NON-GMO projesi, ayrıca, hayvansal ürünleri, arıcılık ve su ürünlerini de yüksek risk altında görmektedir. Genetiği değiştirilmiş bileşenler hayvansal yemlerde de bulunmaktadır. Bu durumda yumurta, süt, et, bal ve deniz ürünleri bundan etkilenmektedir.
Genetiği değiştirilmiş gıdalar, çevre ve insan ve hayvan sağlığı üzerindeki etkileri ile tüketicileri endişelendirmektedir. Bugün birçok ülke, genetiği değiştirilmiş bileşiklere belli bir oranda sınırlama getirmiştir. Belli bir sınırın üzerinde genetiği değiştirilmiş bileşen içeren gıda maddelerinde zorunlu etiketleme yapılmaktadır.
GMO dışı malzemelerin tedarikinde şeffaflık sağlamak amacı ile birçok farklı sertifika programı uygulanmaktadır. Bunlar arasında en yaygın olanı NON-GMO projesidir.
Bugün tüketiciler, gıdaların içinde neler olduğuna her zamankinden daha fazla dikkat etmektedir. Genetiği değiştirilmiş organizmalar ve genetiği değiştirilmiş gıdalar konusunda şeffaflık talepleri artmaktadır. Bu durum üretici ve perakendeci firmalara, belgelendirme sorumluluğu getirmektedir.
Yetkili kuruluşlar tarafından, işletmelere hem zaman hem de maliyet tasarrufu sağlamak ve faaliyetlerindeki aksaklıkları en aza indirmek için NON-GMO projesi kapsamında belgelendirme hizmetleri verilmektedir. Konunun karmaşık oluşu ve bilimsel çalışmalara dayanması yüzünden firmaların bu konuda tarafsız ve bağımsız kuruluşlardan destek almlaarı önemlidir. Bu süreçte belgelendirme çalışmaları kapsamında çalışanların eğitimi ve bilinçlenmesi de sağlanmış olmaktadır.
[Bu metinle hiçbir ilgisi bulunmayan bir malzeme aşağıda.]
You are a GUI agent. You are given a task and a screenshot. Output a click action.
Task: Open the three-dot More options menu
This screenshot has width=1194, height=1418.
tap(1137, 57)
Neticede NON-GMO Belgesi ile işletmeler pazar paylaını arttırmakta ve pazardaki yeni fırsatlara daha kolay adapte olmaktadır. Küresel GMO dışı pazarlara da bu yoldan ulaşabilmektedir. İşletmede kapsamlı risk yönetimi uygulanmakta ve tüketicilerde güven duygusu artmaktadır. Değişen yasal düzenlemelere hızlı uyum sağlanmakta ve yasal düzenlemelerden doğan yükümlülüklere uyulmaktadır.
Kuruluşumuz, güçlü bir teknolojik altyapı ve eğitimli ve deneyimli uzman bir çalışan kadrosu ile müşterilerine, birçok sistem belgelendirme hizmetleri arasında, NON-GMO Belgesi belgelendirme hizmetleri de vermektedir.
Kuruluşumuz, bu belgelendirme hizmetlerini verirken, yerli ve yabancı kuruluşlar tarafından yayınlanan standartlara, dünyanın her yerinde kabul gören yöntemlere ve yürürlükte olan yasal düzenlemelere uymakta ve kaliteli, hızlı, kusursuz ve güvenilir bir hizmet vermektedir.
Başvuru yapan kuruluşun, ilgili standartın gerekliliklerini karşılayıp karşılamadığı hakkında inceleme yapılır.
Gerekli olan prosedürlerin ve denetimlerin hazır olup olmadığı konusunda inceleme yapılır ve kurumun değerlendirmeye hazırlık durumu kontrol edilir.
İlk iki aşama sonrasında mevcut ise yapılan her türlü düzeltici işlem gözden geçirilerek, kurumunuza ait belge hazırlama işlemi başlar.